Now to my main question how can I use my classifier in practice? in practice I am going to get a single comment which would be string I figured I would make it an instance but how would I filter it to get the tf-idf values to classify it?!! I figured maybe I could add the comment to the original training data set and recalculate the tf-idf everytime, but is that how it is done in practice?


Solution

  • I am attempting to answer the question using a different text classification task than spam classification.

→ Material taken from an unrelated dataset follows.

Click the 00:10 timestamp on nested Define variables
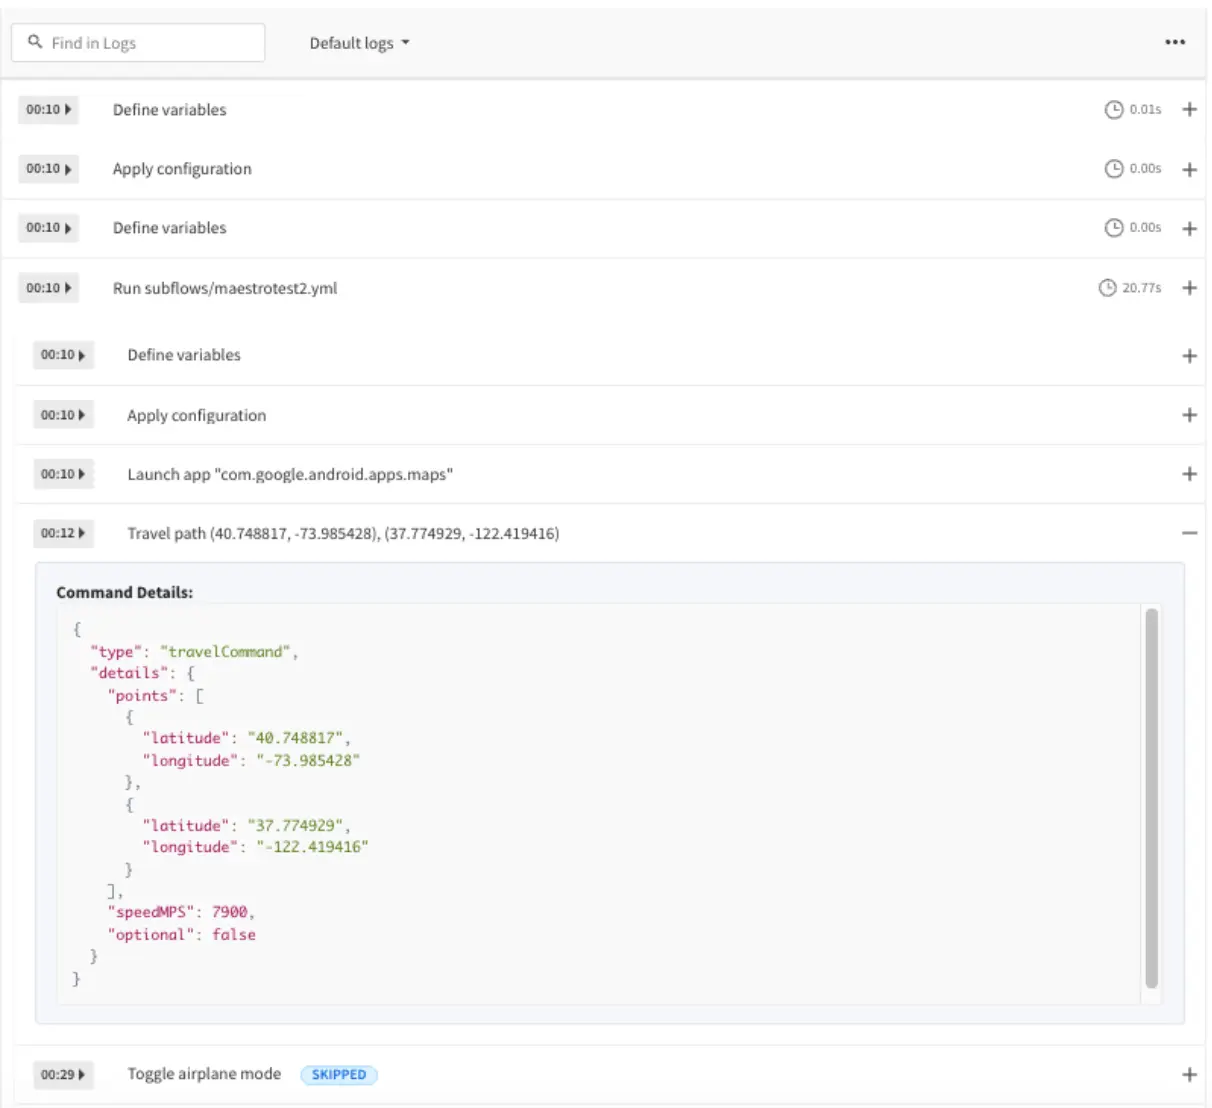The width and height of the screenshot is (1212, 1108). [x=63, y=355]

    Say, I have the following training data:

    "The US government had imposed extra taxes on crude oil", petrolium
    "The German manufacturers are observing different genes of Canola oil", non-petrolium
    

    And the following test data:

    "Canada is famous for producing quality corn oil", ?
    

    Now, consider you are going to use Naive Bayes and use StringToWordVector filter. If you apply the filter on training and test data separately, you will have two very different word vectors. Each term in the training and test data will become a feature and therefore you will get an error like "Training and test data are not compatible". So, the solution is to use FilteredClassifier that takes both the choice of classifier (in our case Naive Bayes) and the filter (in our case StringToWordVector). You will need something similar to what follows:

    private NaiveBayes nb;
    private FilteredClassifier fc;
    private StringToWordVector filter;
    private double[] clsLabel;
    
    // Set the filter--->
    filter = new StringToWordVector();
    filter.setTokenizer(tokenizer); 
    filter.setWordsToKeep(1000000); 
    filter.setDoNotOperateOnPerClassBasis(true); 
    filter.setLowerCaseTokens(true);
    filter.setTFTransform(true);
    filter.setIDFTransform(true);
    filter.setStopwords(stopwords);
    
    filter.setInputFormat(trainingData);    
    //<---setting of filter ends
    
    //setting the classifier--->
    fc = new FilteredClassifier();
    nb = new NaiveBayes();      
    fc.setFilter(filter);
    fc.setClassifier(nb);
    //<---setting of the classifier ends
    
    fc.buildClassifier(trainingData);
    
    //Classification--->
            clsLabel = new double[testData.numInstances()]; //holds class label of the test documents
            //for each test document--->
            for (int i = 0; i < testData.numInstances(); i ++){
                try {
                    clsLabel[i] = fc.classifyInstance(testData.instance(i));
                } catch (Exception e) {
                    System.out.println("Error from Classification.classify(). Cannot classify instance");
                }
                testData.instance(i).setClassValue(clsLabel[i]);
            }//end for
            //<---classification ends
    

    NB. the TF-IDF calculations of training and test data will be done separately.